For years, members of Congress have tied themselves in knots trying to figure out how to pass a "shield law" that allows journalists to protect the identities of sources without giving anything to journalists whom those same members do not like or appreciate. Lawmakers recognize the value of protecting sources when they disclose the Pentagon Papers or details about Watergate, but they're less keen on those who reveal corporate secrets or classified documents about wars they support. Now, with a shield law poised for approval, the WikiLeaks disclosures of classified material from Afghanistan have reinforced the timidity that has delayed this legislation for too long.
Sen. Charles E. Schumer (D-N.Y.) summed up the latest setback when he explained that he wanted to make sure that the right to protect sources of confidential information would not apply to "organizations like WikiLeaks," which exists to publish materials not authorized for release. That's perhaps understandable; members of Congress were hardly alone in being troubled by the notion that secret military documents could pop up on the Internet. But Schumer's statement betrays the problem: What is an "organization like" WikiLeaks? The New York Times published some of those same documents on its website. Does that make it "like" WikiLeaks?
Journalism is fast-changing, and Congress is slow-moving. One consequence is that the more Congress attempts to define journalism, the more anachronistic Congress becomes. Rather than trying to figure out who should be protected and who should not, Congress should focus on what it is trying to accomplish — namely, to preserve for citizens of this democracy the information they need to govern themselves, information that sometimes only becomes public if those who have it can supply it anonymously. The bill as written does not permit every leaker to escape punishment; it merely requires judges to balance the interest of protecting a source against the public's interest in the information sought, and it specifically creates a national security exception. Those compromises already go far — too far, in our view — toward intimidating sources, but they provide more than enough protection for what Schumer and his allies, including Sen. Dianne Feinstein (D-Calif.), fear.

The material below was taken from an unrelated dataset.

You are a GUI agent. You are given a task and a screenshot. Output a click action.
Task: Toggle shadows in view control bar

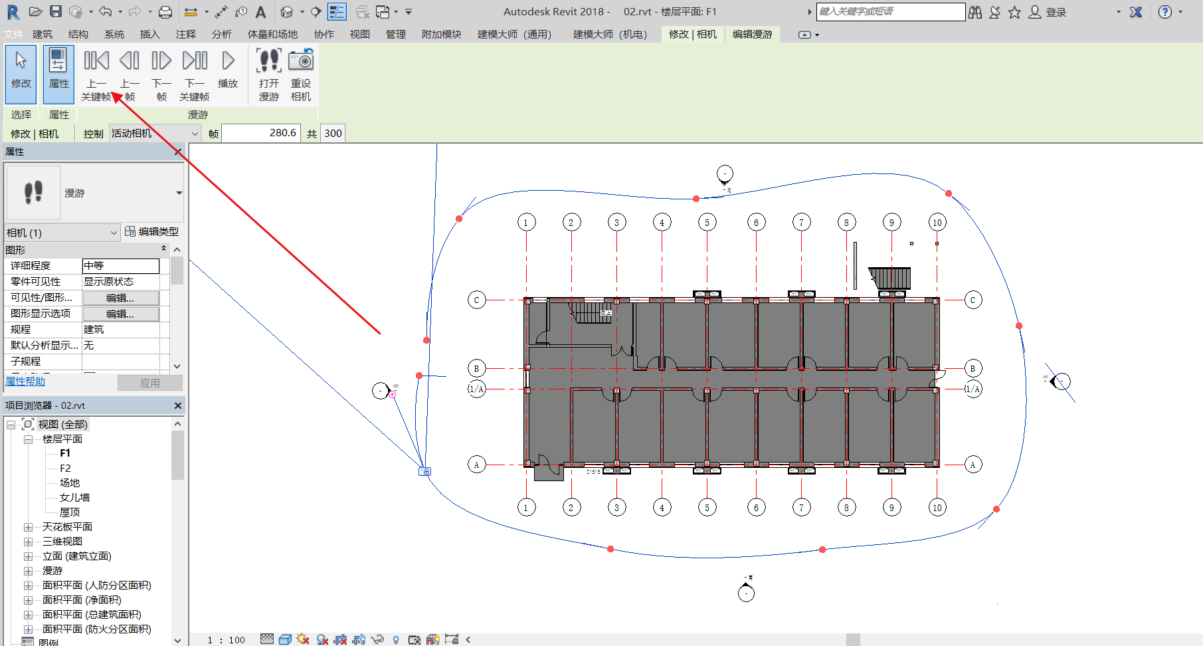point(322,639)
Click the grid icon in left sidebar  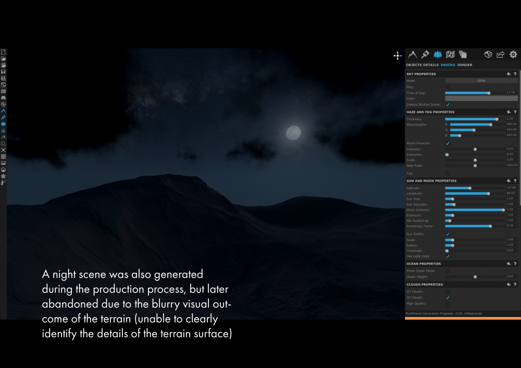click(3, 156)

Finally, there is this: Conventional news organizations of the types that Schumer, Feinstein and others want to protect — this one, for example — generally know the sources who supply sensitive information. WikiLeaks apparently does not. If, then, Congress fails to enact a shield law, sources who want to remain anonymous will be safer turning over material to WikiLeaks than to The Times or CNN or Slate or any other news outlet of the type Schumer and Feinstein want to protect. That would be paradoxical indeed.